* begin Material shown *

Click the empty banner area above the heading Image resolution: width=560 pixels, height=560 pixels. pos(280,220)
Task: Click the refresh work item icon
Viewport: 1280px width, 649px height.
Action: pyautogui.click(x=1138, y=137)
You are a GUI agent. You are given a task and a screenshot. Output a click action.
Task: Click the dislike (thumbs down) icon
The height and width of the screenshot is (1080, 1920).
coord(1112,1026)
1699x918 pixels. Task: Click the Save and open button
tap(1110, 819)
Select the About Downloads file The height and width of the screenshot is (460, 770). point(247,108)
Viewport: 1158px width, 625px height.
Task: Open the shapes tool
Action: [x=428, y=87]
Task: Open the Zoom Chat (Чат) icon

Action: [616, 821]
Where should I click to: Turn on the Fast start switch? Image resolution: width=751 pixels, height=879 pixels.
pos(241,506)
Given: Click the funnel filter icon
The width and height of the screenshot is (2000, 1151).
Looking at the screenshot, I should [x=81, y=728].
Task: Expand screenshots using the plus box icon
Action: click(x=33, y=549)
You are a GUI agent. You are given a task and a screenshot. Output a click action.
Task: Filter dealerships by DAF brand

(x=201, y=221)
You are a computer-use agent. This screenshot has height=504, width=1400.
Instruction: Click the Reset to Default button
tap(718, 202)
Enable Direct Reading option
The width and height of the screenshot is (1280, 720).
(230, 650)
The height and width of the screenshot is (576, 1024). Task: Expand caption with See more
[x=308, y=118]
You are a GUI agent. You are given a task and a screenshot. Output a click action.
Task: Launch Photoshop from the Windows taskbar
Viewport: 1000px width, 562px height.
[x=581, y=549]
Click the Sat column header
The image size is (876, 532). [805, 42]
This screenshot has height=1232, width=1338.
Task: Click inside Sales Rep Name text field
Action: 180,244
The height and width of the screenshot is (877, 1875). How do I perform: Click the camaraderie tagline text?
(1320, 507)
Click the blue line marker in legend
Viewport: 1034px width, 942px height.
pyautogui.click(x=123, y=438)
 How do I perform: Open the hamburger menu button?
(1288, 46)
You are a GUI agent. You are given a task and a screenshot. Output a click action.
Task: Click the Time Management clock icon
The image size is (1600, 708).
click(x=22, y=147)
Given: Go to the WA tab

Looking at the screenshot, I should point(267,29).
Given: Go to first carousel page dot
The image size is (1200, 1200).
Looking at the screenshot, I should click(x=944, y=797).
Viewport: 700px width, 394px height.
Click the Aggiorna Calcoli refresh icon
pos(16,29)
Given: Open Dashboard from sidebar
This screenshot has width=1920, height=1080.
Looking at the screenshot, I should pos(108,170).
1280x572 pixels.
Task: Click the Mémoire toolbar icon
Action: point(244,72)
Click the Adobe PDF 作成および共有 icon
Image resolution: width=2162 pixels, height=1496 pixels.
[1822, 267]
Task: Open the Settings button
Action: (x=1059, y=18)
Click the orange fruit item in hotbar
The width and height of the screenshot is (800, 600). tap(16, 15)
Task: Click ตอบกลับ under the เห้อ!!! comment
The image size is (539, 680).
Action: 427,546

* end Material shown *

**Problem to work on:**
Reproduce all of the data above line for line, without any changes.

**Completed task:**
Click the empty banner area above the heading Image resolution: width=560 pixels, height=560 pixels. pos(280,220)
Task: Click the refresh work item icon
Viewport: 1280px width, 649px height.
Action: pyautogui.click(x=1138, y=137)
You are a GUI agent. You are given a task and a screenshot. Output a click action.
Task: Click the dislike (thumbs down) icon
The height and width of the screenshot is (1080, 1920).
coord(1112,1026)
1699x918 pixels. Task: Click the Save and open button
tap(1110, 819)
Select the About Downloads file The height and width of the screenshot is (460, 770). point(247,108)
Viewport: 1158px width, 625px height.
Task: Open the shapes tool
Action: [x=428, y=87]
Task: Open the Zoom Chat (Чат) icon

Action: [616, 821]
Where should I click to: Turn on the Fast start switch? Image resolution: width=751 pixels, height=879 pixels.
pos(241,506)
Given: Click the funnel filter icon
The width and height of the screenshot is (2000, 1151).
Looking at the screenshot, I should [x=81, y=728].
Task: Expand screenshots using the plus box icon
Action: click(x=33, y=549)
You are a GUI agent. You are given a task and a screenshot. Output a click action.
Task: Filter dealerships by DAF brand

(x=201, y=221)
You are a computer-use agent. This screenshot has height=504, width=1400.
Instruction: Click the Reset to Default button
tap(718, 202)
Enable Direct Reading option
The width and height of the screenshot is (1280, 720).
(230, 650)
The height and width of the screenshot is (576, 1024). Task: Expand caption with See more
[x=308, y=118]
You are a GUI agent. You are given a task and a screenshot. Output a click action.
Task: Launch Photoshop from the Windows taskbar
Viewport: 1000px width, 562px height.
[x=581, y=549]
Click the Sat column header
The image size is (876, 532). [805, 42]
This screenshot has height=1232, width=1338.
Task: Click inside Sales Rep Name text field
Action: 180,244
The height and width of the screenshot is (877, 1875). How do I perform: Click the camaraderie tagline text?
(1320, 507)
Click the blue line marker in legend
Viewport: 1034px width, 942px height.
pyautogui.click(x=123, y=438)
 How do I perform: Open the hamburger menu button?
(1288, 46)
You are a GUI agent. You are given a task and a screenshot. Output a click action.
Task: Click the Time Management clock icon
The image size is (1600, 708).
click(x=22, y=147)
Given: Go to the WA tab

Looking at the screenshot, I should point(267,29).
Given: Go to first carousel page dot
The image size is (1200, 1200).
Looking at the screenshot, I should click(x=944, y=797).
Viewport: 700px width, 394px height.
Click the Aggiorna Calcoli refresh icon
pos(16,29)
Given: Open Dashboard from sidebar
This screenshot has width=1920, height=1080.
Looking at the screenshot, I should pos(108,170).
1280x572 pixels.
Task: Click the Mémoire toolbar icon
Action: point(244,72)
Click the Adobe PDF 作成および共有 icon
Image resolution: width=2162 pixels, height=1496 pixels.
[1822, 267]
Task: Open the Settings button
Action: (x=1059, y=18)
Click the orange fruit item in hotbar
The width and height of the screenshot is (800, 600). tap(16, 15)
Task: Click ตอบกลับ under the เห้อ!!! comment
The image size is (539, 680).
Action: 427,546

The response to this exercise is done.